Molecular epidemiology of human coronavirus NL63 in Hong Kong

Abstract

Human coronaviruses were first discovered in 1960s and believed to be the causative agents of only mild respiratory tract infections. In 2003, the worldwide outbreak of Severe Acute Respiratory Syndrome caused by SARS-CoV had greatly boosted the research interest on coronaviruses. Two more human coronaviruses – HCoV-NL63 and HCoV-HKU1 were then discovered in 2004 and 2005 respectively. Events of recombination between different genotypes had also been detected in HCoV-OC43 and HCoV-HKU1 in natural circulating strains that are causing infections. Creation of novel genotypes is resulted, which may possibly associate with more severe disease. In this study, twenty seven HCoV-NL63 strains in Hong Kong from 2004 to 2012 were included in the investigation.

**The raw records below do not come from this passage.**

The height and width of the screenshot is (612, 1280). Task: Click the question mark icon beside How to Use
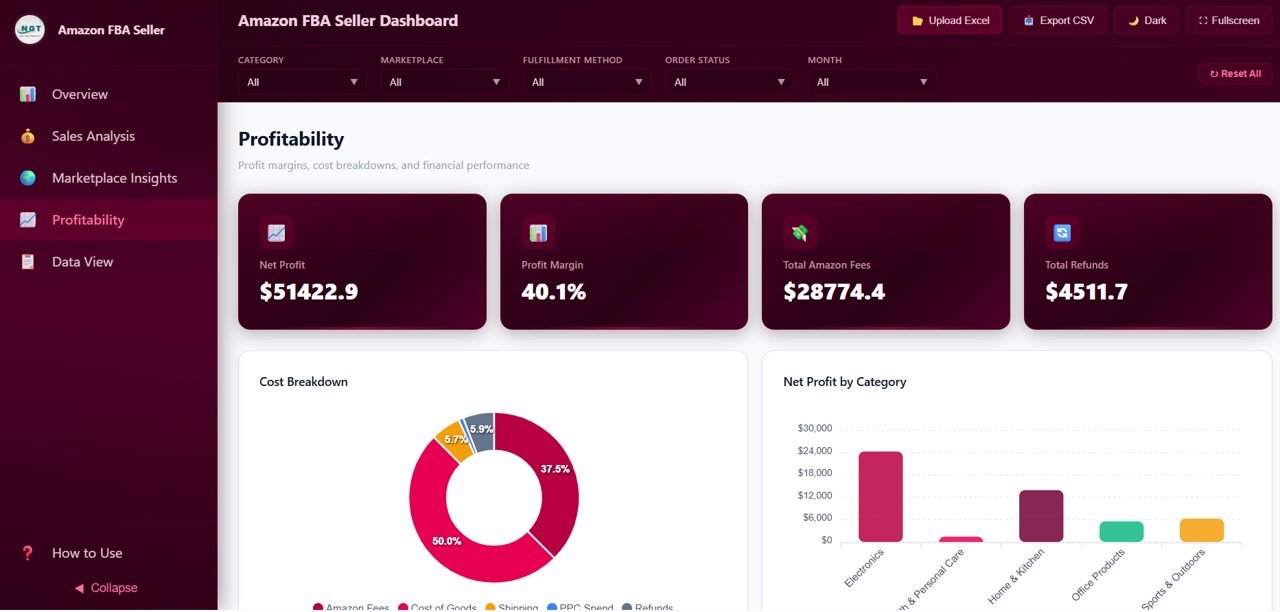[28, 552]
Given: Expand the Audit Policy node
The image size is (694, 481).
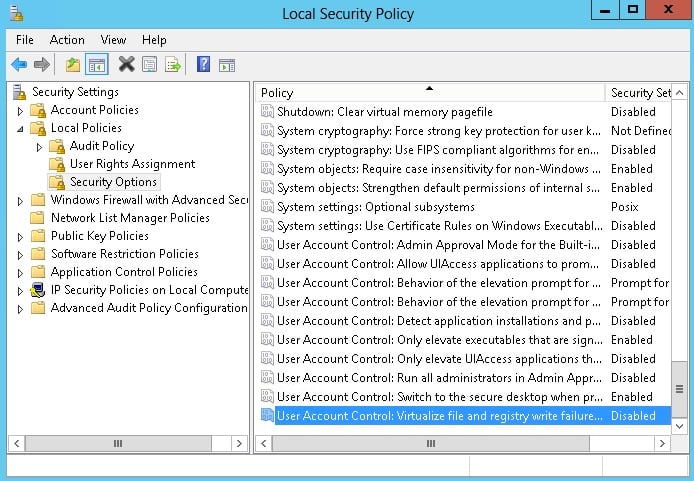Looking at the screenshot, I should 39,146.
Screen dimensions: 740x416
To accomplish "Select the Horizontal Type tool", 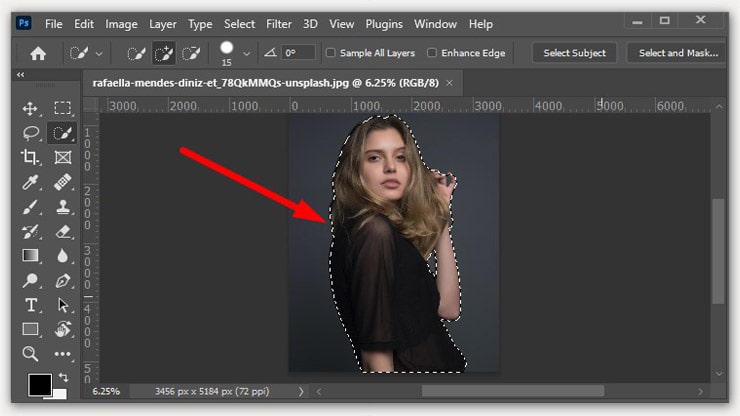I will click(30, 305).
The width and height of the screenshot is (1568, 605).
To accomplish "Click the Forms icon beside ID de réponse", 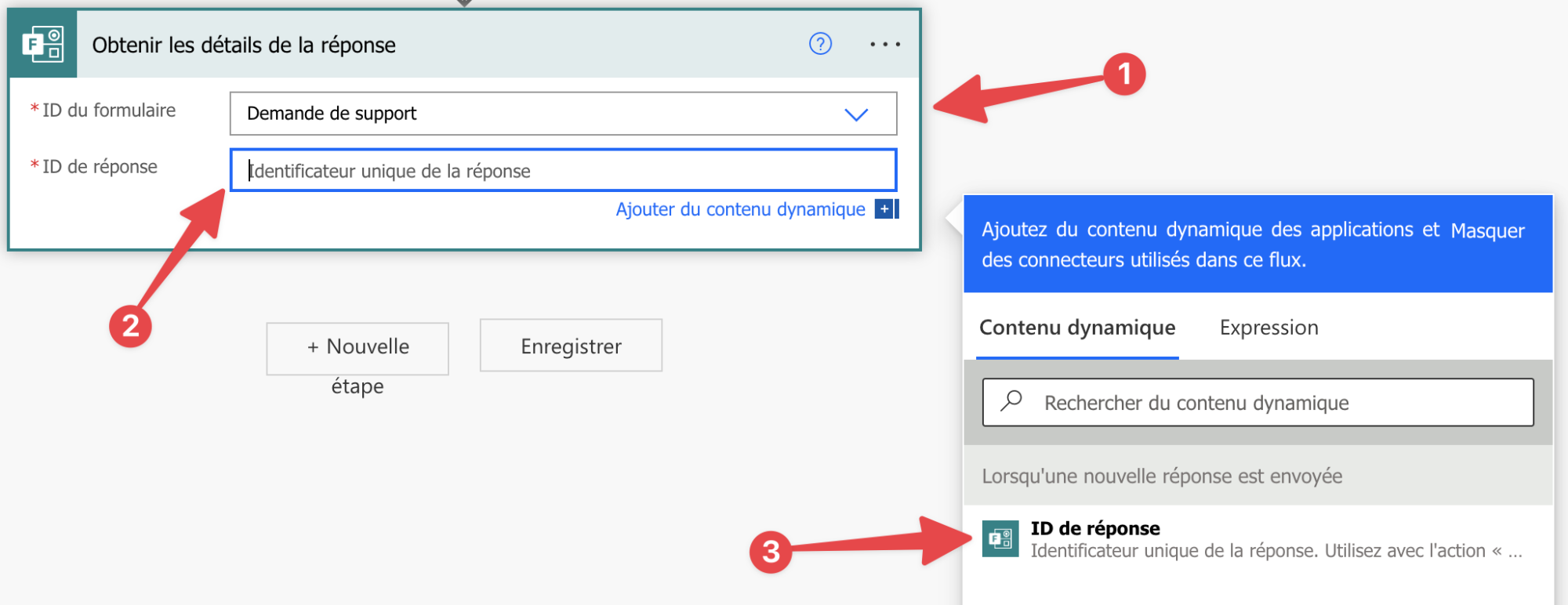I will [1000, 539].
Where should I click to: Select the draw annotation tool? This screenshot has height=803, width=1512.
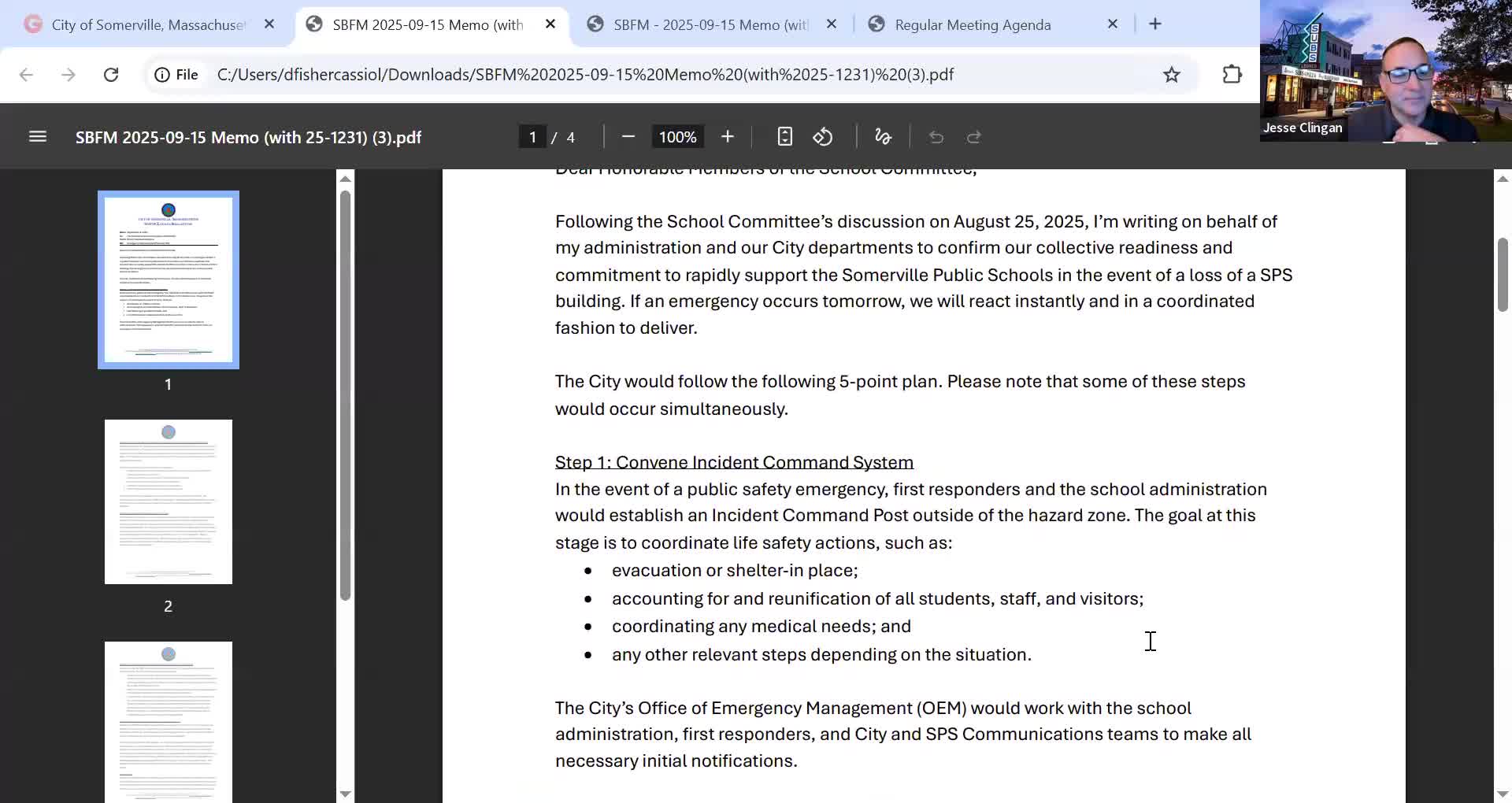[x=883, y=137]
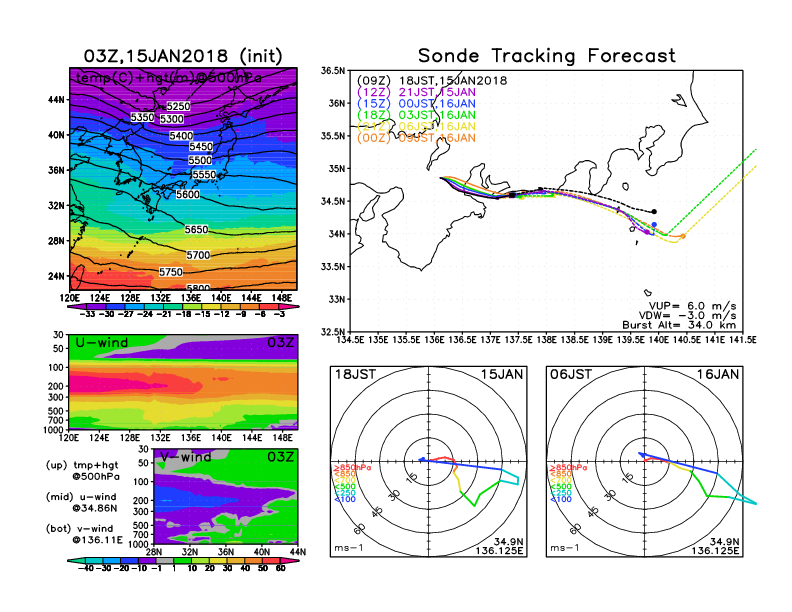This screenshot has width=792, height=612.
Task: Click the U-wind panel label
Action: [102, 342]
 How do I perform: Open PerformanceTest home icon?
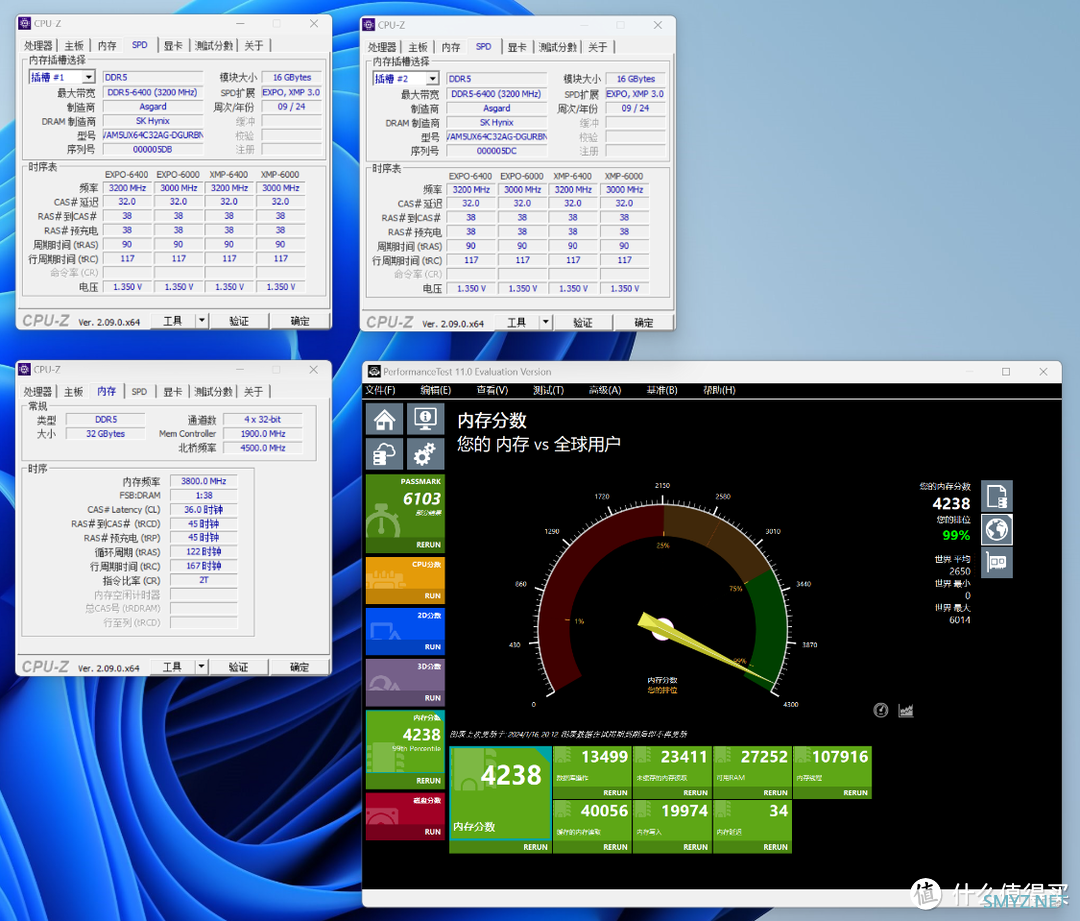coord(384,419)
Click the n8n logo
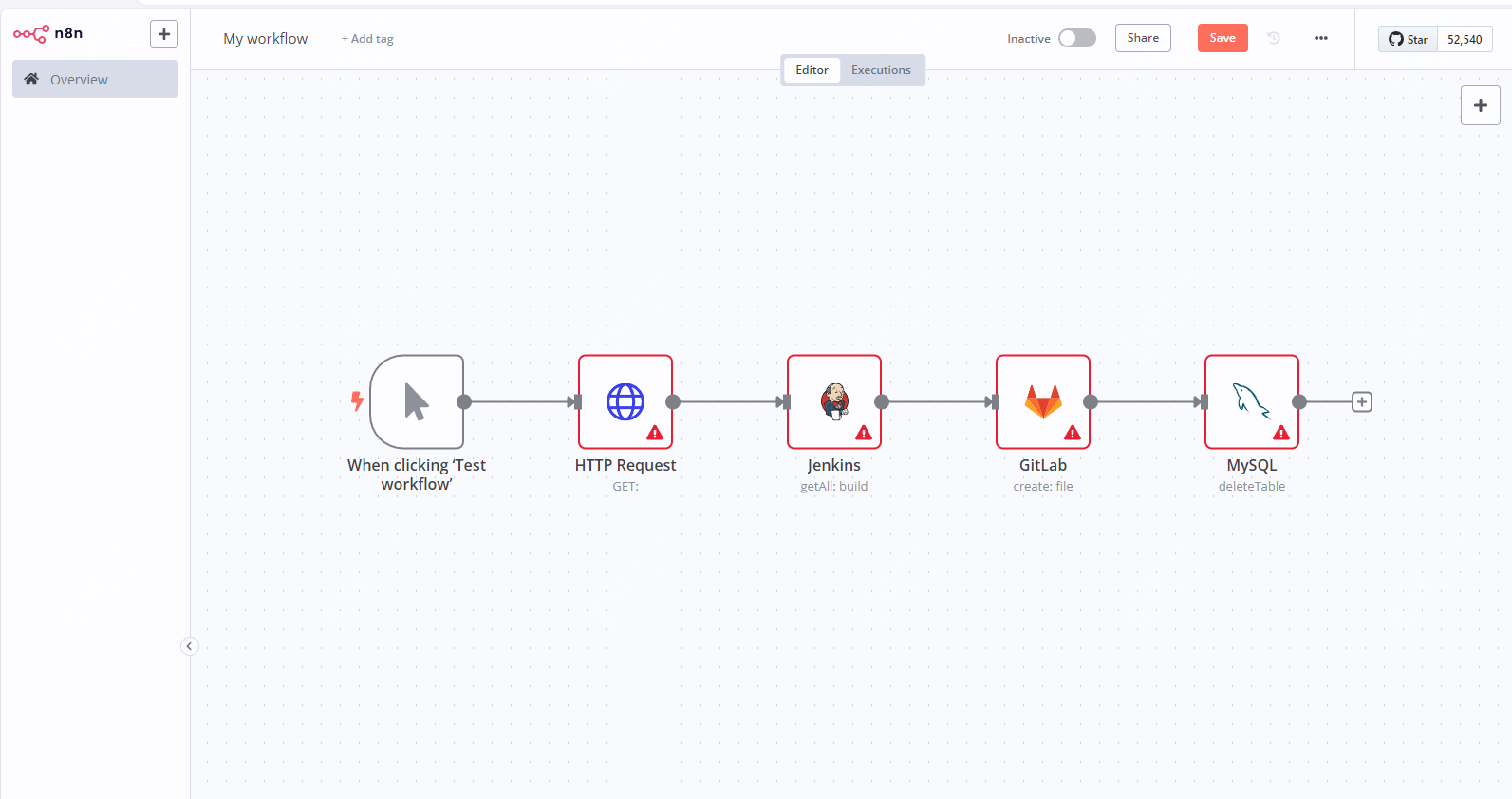 click(x=48, y=34)
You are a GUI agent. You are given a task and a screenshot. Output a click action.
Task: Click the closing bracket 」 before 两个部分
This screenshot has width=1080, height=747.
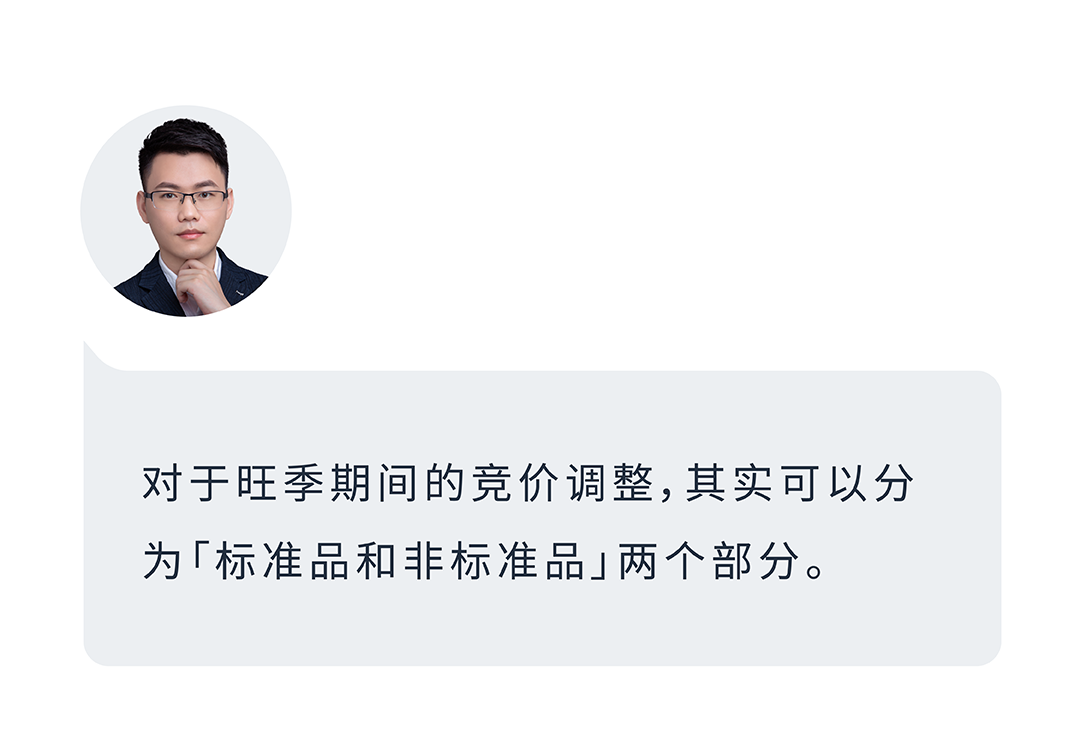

RNA-Dependent RNA Polymerase gene, Spike gene and the Nucleocapsid gene of these strains were sequenced, followed by phylogenetic analysis and bootscan analysis. Antigenic drift from genotype A (in 2004-2006) to B (in 2003-2010) and C (in 2009-2012) were observed. Two local strains clustered with an American strain in all three genes, which the American strain had been formed by recombination between genotype A and C. Five recent strains from 2009 to 2012, along with two Beijing strains, may belong to a potential novel genotype. Two more strains were discovered with atypical genomic profile. Complete genome sequencing would be the further work for clear investigation on their sites of recombination. No clear association between the genotypes and clinical features had been observed.